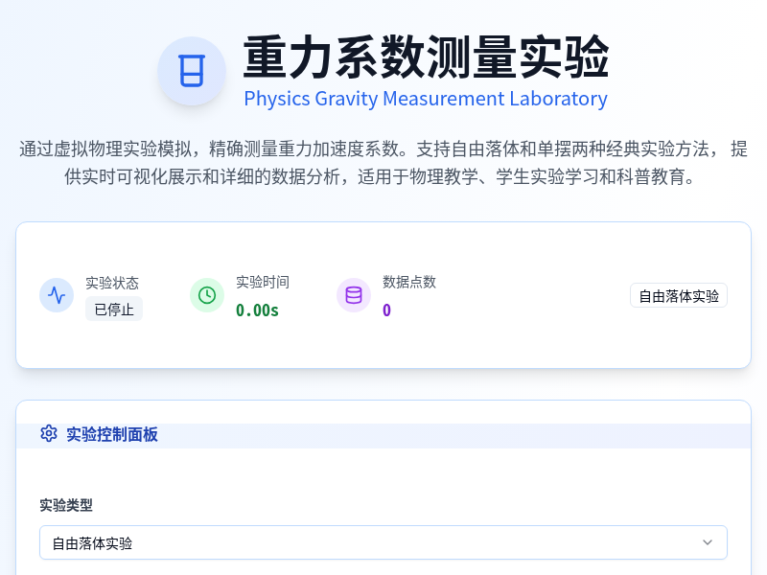Click the blue beaker icon in the header circle
Image resolution: width=767 pixels, height=575 pixels.
coord(192,71)
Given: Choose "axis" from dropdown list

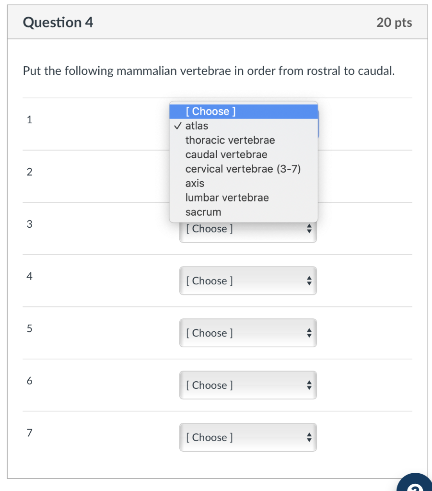Looking at the screenshot, I should (x=195, y=184).
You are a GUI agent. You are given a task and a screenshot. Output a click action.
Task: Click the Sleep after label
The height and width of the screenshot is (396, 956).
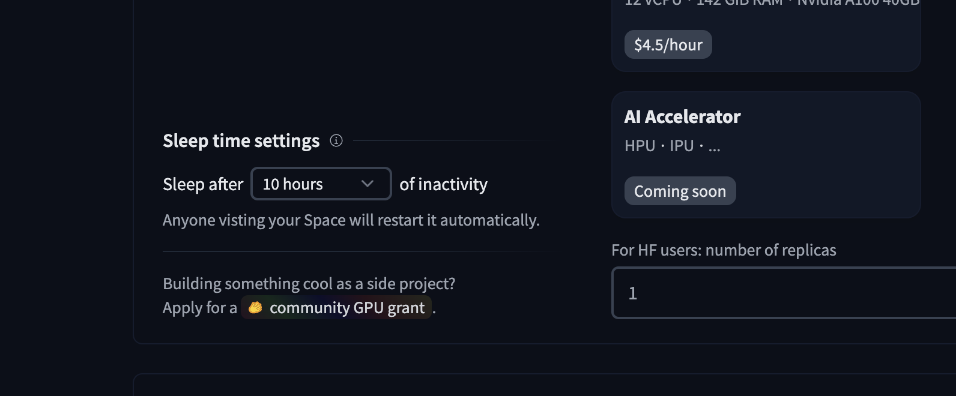[203, 184]
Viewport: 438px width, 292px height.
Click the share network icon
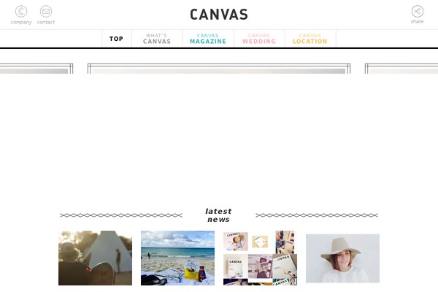pyautogui.click(x=418, y=12)
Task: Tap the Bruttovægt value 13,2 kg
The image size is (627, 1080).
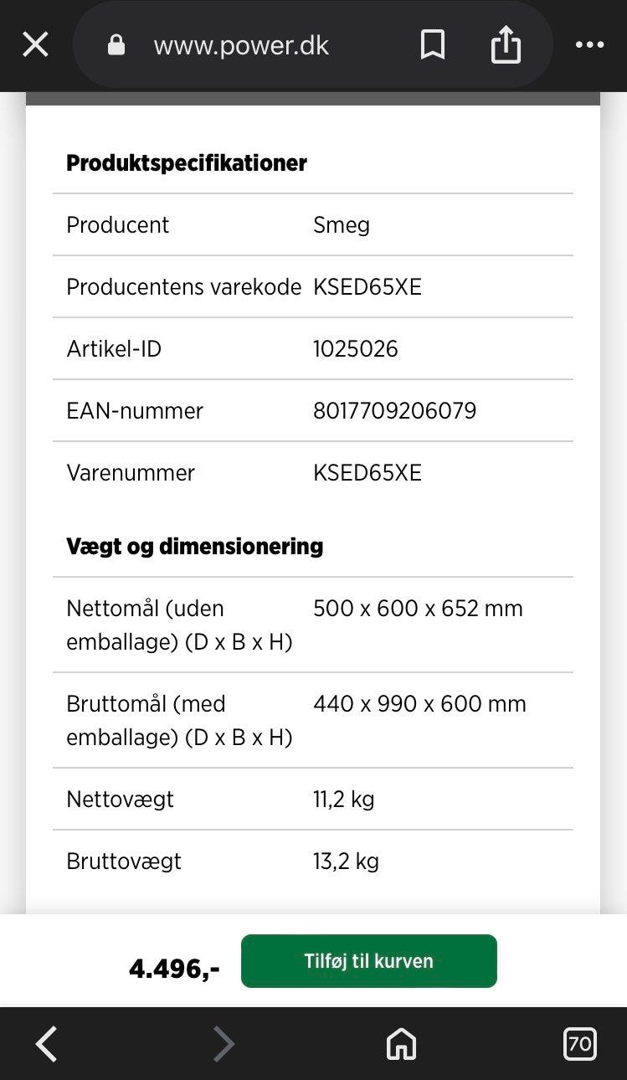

PROBLEM DETAILS = Once you reach the line containing "from dropdown list", print it and every line after it exactly, through the end of the entries, without any pictures.

TASK SOLUTION =
Given: Choose "axis" from dropdown list

Looking at the screenshot, I should (x=195, y=184).
You are a GUI agent. You are given a task and a screenshot. Output a click action.
Task: Click the Sleep after label
The height and width of the screenshot is (396, 956).
[203, 184]
Viewport: 438px width, 292px height.
Click the share network icon
pyautogui.click(x=418, y=12)
Task: Tap the Bruttovægt value 13,2 kg
The image size is (627, 1080).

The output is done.